I was taking a spin around the various blogs on WordPress, leaving comments here and there, just trying to get the old writing muscles working again. It did the trick a little too well I’m afraid. One of the reasons that blogging works for me is that it serves as an outlet for my rants without the awkward silences that happen in social situations. So I watched my comments go from a few sentences to a couple of paragraphs and nudge dangerously close to essays.
When my comment in response to minor post about last week’s “L Word” episode entered its 4th paragraph, I thought it wise to post it here and not commandeer Dyke In The City’s blog space. So here it is:
Ah, the eternal L Word struggle: How to balance the awkward writing, left-field plotlines, missed narrative opportunities and the producers’ torturous indulgence of the Jenny character with the chance to watch quality woman on woman sex scenes and those all too infrequent moments when the stars align and great television happens.
My issues with the show are numerous including the way this season seems to be preparing us for the show’s end.

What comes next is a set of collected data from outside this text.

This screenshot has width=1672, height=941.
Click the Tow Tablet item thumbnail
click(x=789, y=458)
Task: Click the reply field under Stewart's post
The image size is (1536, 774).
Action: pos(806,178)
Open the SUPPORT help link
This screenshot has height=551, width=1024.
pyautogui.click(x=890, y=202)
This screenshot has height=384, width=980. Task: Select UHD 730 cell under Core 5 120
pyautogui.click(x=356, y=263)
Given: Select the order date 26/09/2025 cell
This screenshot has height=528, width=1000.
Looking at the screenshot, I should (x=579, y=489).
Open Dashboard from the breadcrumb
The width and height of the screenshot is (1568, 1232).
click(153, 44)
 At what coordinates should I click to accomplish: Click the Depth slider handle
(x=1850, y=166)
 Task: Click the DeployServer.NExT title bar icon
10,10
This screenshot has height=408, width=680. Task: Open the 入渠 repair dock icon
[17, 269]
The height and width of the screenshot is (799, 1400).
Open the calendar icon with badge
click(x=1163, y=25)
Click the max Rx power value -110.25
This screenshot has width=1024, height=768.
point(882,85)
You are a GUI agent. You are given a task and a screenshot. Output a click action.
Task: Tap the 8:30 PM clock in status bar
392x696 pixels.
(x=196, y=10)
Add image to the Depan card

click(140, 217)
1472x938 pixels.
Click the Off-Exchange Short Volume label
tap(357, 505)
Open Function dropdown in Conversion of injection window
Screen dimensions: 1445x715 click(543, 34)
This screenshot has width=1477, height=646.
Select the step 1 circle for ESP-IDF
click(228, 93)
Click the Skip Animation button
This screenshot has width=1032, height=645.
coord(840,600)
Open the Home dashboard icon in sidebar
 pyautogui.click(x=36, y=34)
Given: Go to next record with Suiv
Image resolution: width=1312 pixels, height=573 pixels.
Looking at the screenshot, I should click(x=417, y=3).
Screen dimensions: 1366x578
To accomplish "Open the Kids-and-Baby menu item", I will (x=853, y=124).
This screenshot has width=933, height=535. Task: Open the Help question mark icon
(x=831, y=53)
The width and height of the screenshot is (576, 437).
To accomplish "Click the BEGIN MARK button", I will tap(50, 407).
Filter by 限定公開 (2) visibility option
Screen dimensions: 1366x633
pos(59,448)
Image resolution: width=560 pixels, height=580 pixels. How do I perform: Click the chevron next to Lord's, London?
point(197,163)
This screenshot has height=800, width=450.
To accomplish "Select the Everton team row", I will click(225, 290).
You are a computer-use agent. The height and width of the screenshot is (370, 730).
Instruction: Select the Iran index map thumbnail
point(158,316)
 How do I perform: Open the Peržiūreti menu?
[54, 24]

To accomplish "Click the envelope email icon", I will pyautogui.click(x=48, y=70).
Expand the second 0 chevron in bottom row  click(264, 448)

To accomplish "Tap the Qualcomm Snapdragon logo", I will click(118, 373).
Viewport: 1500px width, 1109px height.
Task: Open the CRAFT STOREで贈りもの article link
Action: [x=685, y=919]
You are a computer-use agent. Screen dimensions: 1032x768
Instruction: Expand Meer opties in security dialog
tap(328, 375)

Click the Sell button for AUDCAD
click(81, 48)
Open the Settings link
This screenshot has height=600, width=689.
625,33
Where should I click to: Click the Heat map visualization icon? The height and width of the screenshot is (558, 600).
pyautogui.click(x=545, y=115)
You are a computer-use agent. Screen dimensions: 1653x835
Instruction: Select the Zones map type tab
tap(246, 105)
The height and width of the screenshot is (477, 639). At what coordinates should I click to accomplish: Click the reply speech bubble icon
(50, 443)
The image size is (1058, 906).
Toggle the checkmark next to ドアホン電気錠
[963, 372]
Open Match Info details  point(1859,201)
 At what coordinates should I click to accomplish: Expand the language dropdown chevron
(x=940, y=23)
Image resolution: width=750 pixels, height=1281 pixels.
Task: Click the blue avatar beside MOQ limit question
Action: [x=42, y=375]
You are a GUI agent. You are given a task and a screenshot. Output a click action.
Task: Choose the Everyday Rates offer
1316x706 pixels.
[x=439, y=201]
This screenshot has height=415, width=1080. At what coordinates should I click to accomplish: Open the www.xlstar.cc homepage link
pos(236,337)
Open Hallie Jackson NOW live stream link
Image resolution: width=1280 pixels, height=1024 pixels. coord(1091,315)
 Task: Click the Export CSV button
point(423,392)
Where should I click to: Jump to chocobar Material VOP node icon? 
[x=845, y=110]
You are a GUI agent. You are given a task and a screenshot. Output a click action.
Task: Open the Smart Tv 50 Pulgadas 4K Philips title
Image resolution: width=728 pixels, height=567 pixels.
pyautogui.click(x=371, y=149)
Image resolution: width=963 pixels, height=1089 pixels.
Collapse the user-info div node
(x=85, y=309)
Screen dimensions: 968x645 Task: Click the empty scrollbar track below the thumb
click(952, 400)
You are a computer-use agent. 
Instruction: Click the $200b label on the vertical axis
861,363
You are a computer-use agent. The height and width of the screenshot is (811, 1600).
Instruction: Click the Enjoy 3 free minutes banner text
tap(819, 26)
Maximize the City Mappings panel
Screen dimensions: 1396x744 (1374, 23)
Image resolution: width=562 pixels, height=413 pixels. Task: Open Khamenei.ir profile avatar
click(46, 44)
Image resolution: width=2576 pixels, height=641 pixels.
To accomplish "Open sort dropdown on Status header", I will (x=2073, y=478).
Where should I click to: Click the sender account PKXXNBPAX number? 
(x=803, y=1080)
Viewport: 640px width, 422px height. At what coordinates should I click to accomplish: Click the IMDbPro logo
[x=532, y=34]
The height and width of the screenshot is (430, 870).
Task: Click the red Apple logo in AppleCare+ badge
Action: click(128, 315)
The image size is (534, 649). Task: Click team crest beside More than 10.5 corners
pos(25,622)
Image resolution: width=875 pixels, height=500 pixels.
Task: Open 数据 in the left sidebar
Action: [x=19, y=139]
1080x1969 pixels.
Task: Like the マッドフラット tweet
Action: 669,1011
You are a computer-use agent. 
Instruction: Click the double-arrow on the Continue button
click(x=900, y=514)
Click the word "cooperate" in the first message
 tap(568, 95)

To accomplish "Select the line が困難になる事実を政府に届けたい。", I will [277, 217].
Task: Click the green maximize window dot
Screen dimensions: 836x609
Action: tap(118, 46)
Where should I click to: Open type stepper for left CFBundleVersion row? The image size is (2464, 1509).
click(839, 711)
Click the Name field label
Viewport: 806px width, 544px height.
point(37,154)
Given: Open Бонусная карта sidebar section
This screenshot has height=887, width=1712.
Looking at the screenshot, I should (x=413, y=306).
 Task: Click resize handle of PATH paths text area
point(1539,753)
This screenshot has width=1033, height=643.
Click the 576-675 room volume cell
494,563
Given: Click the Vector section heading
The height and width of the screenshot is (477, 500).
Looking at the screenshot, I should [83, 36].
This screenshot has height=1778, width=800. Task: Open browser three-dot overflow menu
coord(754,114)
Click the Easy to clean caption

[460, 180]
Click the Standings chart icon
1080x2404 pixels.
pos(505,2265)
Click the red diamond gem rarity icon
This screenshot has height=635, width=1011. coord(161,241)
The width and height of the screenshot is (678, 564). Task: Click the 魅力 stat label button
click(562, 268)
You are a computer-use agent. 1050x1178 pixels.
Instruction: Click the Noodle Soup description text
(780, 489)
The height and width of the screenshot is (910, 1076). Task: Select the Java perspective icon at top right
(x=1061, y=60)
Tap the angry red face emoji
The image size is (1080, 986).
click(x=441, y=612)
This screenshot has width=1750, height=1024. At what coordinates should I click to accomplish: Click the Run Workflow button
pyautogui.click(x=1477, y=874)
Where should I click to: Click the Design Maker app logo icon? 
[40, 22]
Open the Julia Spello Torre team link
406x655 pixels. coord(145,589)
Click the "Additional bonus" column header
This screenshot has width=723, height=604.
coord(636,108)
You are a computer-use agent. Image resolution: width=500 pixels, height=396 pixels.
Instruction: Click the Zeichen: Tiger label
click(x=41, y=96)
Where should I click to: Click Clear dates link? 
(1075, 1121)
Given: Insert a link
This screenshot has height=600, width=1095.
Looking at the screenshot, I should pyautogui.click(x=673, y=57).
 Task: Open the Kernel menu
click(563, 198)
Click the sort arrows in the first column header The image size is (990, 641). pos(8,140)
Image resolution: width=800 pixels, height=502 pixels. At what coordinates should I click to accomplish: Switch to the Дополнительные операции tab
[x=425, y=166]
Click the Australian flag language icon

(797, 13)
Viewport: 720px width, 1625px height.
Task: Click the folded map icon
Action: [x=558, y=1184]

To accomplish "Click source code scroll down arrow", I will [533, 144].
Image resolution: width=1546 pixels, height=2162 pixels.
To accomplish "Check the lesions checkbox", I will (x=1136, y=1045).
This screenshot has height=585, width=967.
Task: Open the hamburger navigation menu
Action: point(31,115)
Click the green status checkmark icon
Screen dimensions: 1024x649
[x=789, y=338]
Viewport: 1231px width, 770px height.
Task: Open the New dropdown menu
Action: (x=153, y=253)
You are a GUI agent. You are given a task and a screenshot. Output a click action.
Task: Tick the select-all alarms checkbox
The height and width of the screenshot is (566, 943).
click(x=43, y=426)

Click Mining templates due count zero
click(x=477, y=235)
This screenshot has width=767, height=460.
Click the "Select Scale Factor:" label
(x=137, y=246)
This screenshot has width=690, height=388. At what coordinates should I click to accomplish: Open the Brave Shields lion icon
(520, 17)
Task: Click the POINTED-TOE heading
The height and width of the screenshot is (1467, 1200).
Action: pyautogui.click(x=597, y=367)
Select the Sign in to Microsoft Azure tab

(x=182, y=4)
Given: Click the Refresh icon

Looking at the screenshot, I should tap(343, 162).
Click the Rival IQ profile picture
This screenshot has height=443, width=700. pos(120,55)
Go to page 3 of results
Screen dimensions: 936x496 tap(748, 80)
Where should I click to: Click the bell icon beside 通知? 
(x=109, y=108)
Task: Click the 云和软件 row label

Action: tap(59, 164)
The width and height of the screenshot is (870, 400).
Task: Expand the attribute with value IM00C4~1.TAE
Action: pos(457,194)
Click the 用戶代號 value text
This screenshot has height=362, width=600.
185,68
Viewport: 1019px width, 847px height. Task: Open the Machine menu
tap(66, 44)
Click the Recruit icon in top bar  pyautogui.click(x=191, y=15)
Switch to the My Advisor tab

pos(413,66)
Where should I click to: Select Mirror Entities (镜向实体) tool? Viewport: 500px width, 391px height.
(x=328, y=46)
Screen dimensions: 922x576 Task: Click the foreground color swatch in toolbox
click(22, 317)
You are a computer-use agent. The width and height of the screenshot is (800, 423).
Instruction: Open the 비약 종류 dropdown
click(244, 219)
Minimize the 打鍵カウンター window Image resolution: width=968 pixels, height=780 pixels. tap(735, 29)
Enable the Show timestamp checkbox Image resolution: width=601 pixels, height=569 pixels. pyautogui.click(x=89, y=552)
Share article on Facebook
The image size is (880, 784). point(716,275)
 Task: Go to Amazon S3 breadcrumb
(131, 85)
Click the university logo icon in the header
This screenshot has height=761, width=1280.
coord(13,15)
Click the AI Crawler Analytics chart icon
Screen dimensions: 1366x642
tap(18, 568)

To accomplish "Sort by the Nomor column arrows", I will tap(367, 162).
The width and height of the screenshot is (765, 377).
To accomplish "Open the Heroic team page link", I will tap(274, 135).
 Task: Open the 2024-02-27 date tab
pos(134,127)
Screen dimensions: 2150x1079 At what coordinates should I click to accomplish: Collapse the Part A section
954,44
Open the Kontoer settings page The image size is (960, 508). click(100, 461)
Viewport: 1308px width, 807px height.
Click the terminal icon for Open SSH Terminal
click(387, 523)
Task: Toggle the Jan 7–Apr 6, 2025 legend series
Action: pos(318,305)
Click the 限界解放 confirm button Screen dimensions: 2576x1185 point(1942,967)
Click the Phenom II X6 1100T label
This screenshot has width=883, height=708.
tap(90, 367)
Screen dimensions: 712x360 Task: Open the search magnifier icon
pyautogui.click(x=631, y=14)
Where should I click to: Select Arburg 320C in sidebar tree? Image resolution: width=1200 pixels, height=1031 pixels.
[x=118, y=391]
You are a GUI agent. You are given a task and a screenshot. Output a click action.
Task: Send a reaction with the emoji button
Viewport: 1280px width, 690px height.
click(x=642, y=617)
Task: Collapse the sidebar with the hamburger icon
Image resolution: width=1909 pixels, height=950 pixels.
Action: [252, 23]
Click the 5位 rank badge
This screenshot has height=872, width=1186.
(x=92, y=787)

All of the stories so far seem like they’re rushing to some sort of hasty conclusion. This was only confirmed by the whole Bette and Tina kiss (side note: the song playing during that scene was Alice Smith’s “Dream”. I’ve been telling people to buy that album for a year now – open a window right now and download it.). While everyone who watches pretty much feels that all arrows point to them getting back together again, by doing it now you’ve shut the door on at least one whole season worth of storylines for those characters. I thought the same thing about the Dana/Alice hook-up and we see where that led.
And speaking of Alice. The writers handling the Tasha/Alice plotline are doing a great job. They are tackling an issue that could easily fall into cliche with skill and insight. Leisha Hailey and Rose Rollins have some of the best on-screen chemistry and can act their asses off.
Meanwhile, Shane continues to become a caricature of herself, Helena exits stage left and the great Foxy Brown continues to be written as a 21st century version of Aunt Jemima except the big house kitchen has been replaced by an upscale coffeehouse/club and and Massa’s family is now a group of self-indulgent glam dykes too busy navel-gazing to acknowledge Kit except when she’s blindly cheering them on.